Music (favourite songs from a music list) vs control 

A quasi randomised controlled trial evaluated the efficacy of musical intervention to decrease anxiety and change of vital signs in participants who underwent surgical extraction of an impacted mandibular third molar (IMTM) at the Seoul National University Dental Hospital (Korea). Participants were randomly assigned to a music treated group and a control group. Patients in the music group were asked to select at least 10 of their favourite songs from a prepared music list that included classical music, pop songs, folk songs, hymns and Korean style country songs. Throughout the dental procedure, patients in the music group had the option of controlling the volume of the music using a remote control. Patient vital signs were measured upon arrival in the operating room (baseline) and throughout the surgical procedure (beginning from local anesthetic injection to completion and suturing). Baseline vital sign measurements were similar in both the groups. The mean systolic blood pressure and diastolic blood pressure varied significantly with surgical stage for both groups. There were significant differences between music treatment group and control group with respect to heart rate and respiratory rate changes from baseline. The study showed that patients in the music treatment group had significantly lower levels of intra-operative anxiety than patients in the control group. 

Music (soothing piano music) vs control 

One randomised controlled trial investigated the effect of music on anxiety during root canal treatment. Forty four subjects between 20 and 65 years of age were randomised to music and control group. Participants in the music group were exposed to a variety of soothing piano music through headphones with adjusted volume. Participants in the control group underwent the same procedure without the evaluation of music preference and a CD of silence played during the procedure. There was a statistically significant difference in state anxiety scores between the music group and control group, anxiety levels being higher in the later group. 

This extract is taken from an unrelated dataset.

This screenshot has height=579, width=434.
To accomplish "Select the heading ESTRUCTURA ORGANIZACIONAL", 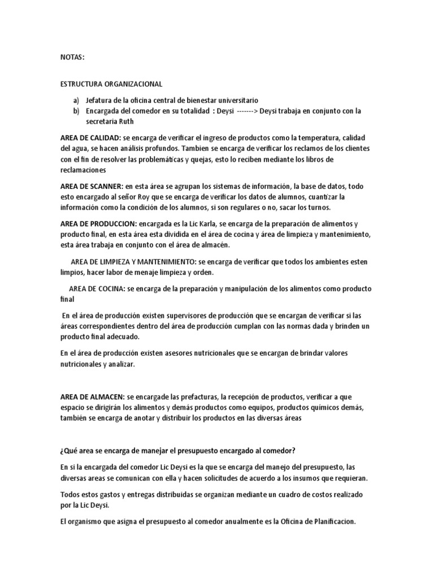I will point(111,84).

Brief relaxation vs music distraction vs control 

randomized controlled trial tested the hypothesis that brief relaxation (BR) was effective and superior to music distraction (MD) for the treatment of dental anxiety. Adult participants from a rural area in Germany were randomised to the BR, MD or control groups. Participants in control group did not receive any treatment for dental anxiety. There was a statistically significant decrease in anxiety after dental treatment in all the three groups, with the greatest decrease in the BR group. There was a relatively small decrease in anxiety after dental treatment in the control group whilst the MD group presented a statistically significant reduction in state anxiety compared to the control group. The reduction in anxiety following BR was greater than that in the control and MD groups. Stratification of anxiety levels revealed that BR was effective in alleviating state anxiety throughout all levels of dental anxiety, demonstrating the largest effect in highly anxious participants. Participants in the MD group showed reduced anxiety in the moderately anxious subgroup.